> _GIVEN PROBLEM_
Copy out the rows word for word, starting at the line that holds "Given: Open the IPMI tree item" and continuing through the last line of the rows, both ends included. Leave the pictures out.

> _AVAILABLE DATA_
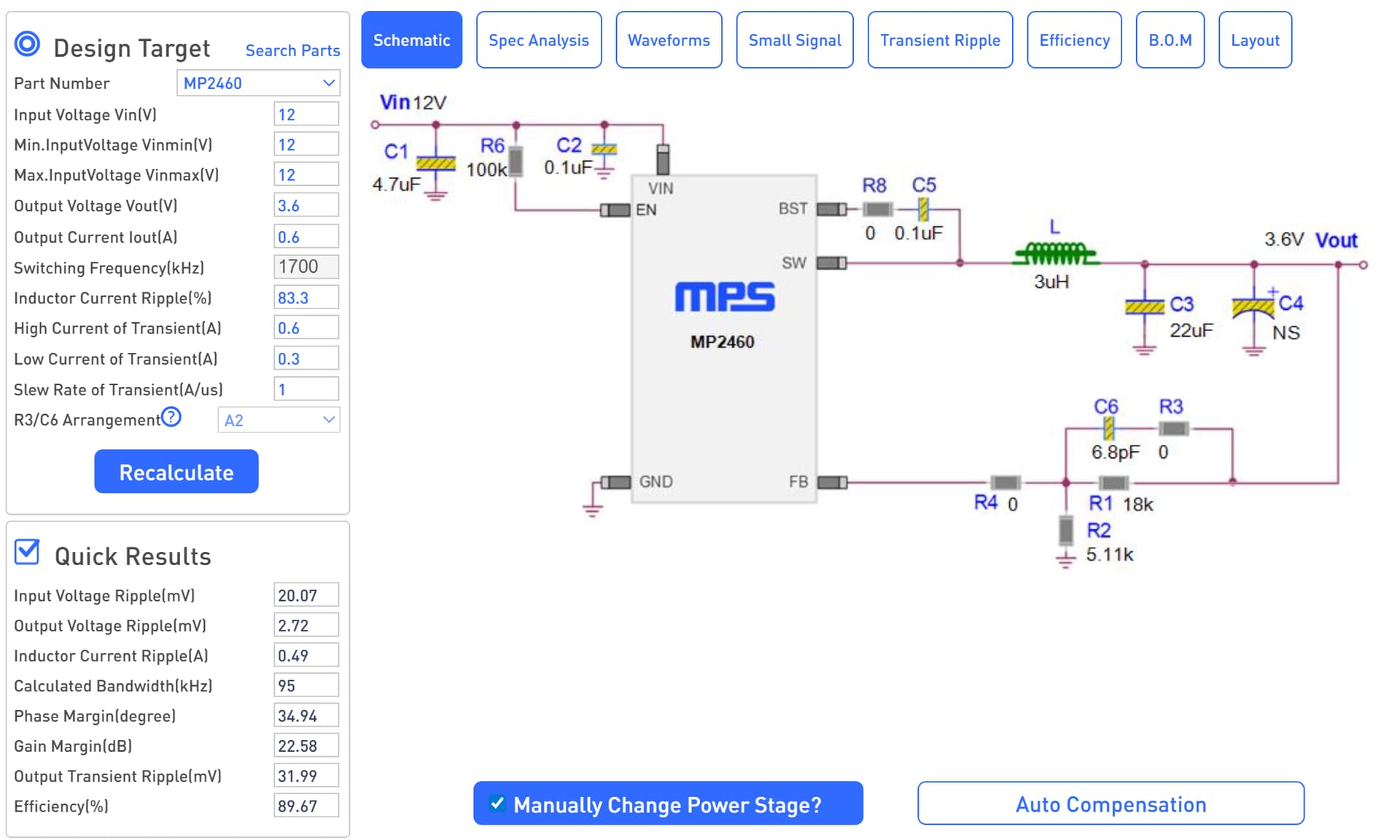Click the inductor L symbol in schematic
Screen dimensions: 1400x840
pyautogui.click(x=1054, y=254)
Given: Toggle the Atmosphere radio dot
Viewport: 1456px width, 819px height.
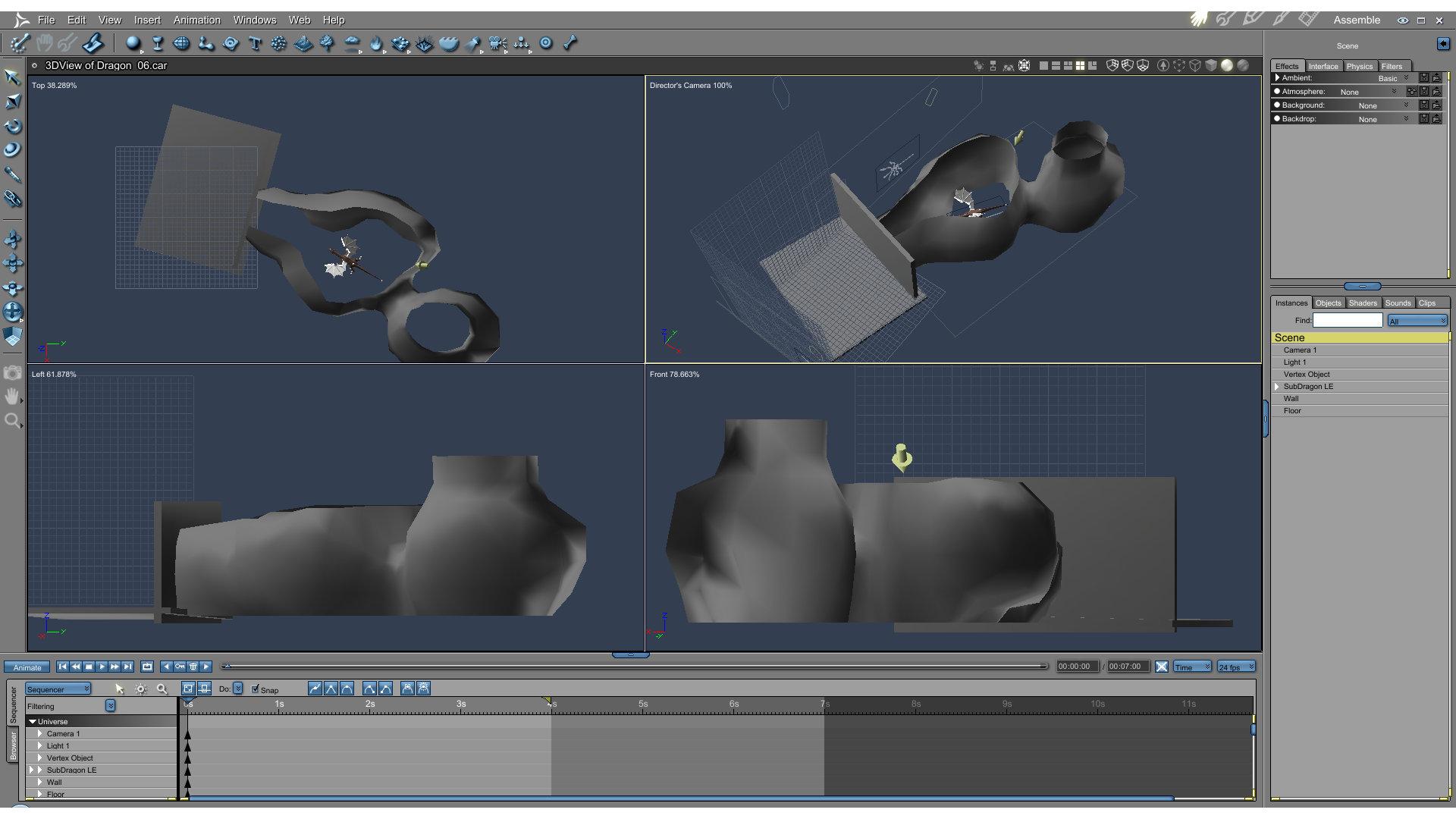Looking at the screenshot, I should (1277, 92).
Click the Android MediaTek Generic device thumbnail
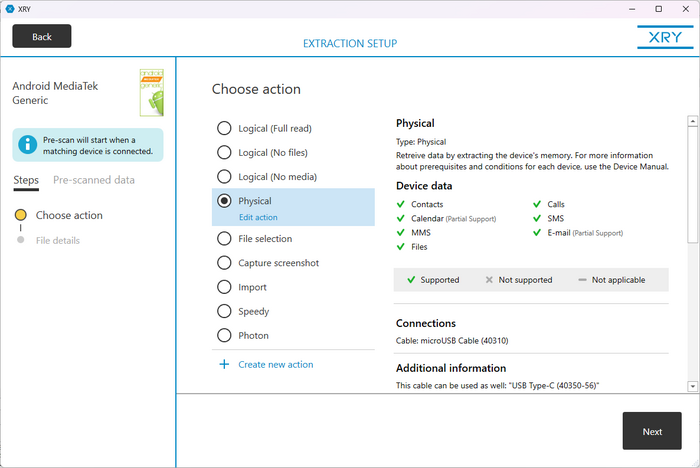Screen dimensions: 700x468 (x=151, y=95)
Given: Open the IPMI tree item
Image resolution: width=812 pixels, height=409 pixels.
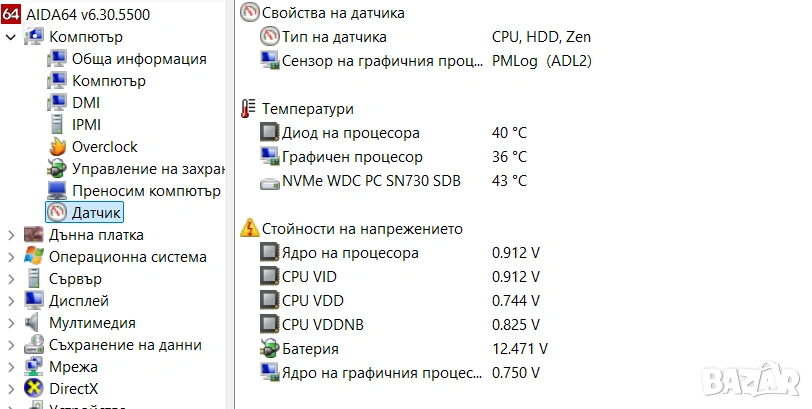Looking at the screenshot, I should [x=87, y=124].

> _EXERCISE OUTPUT_
Given: Open the IPMI tree item
Image resolution: width=812 pixels, height=409 pixels.
Looking at the screenshot, I should [x=87, y=124].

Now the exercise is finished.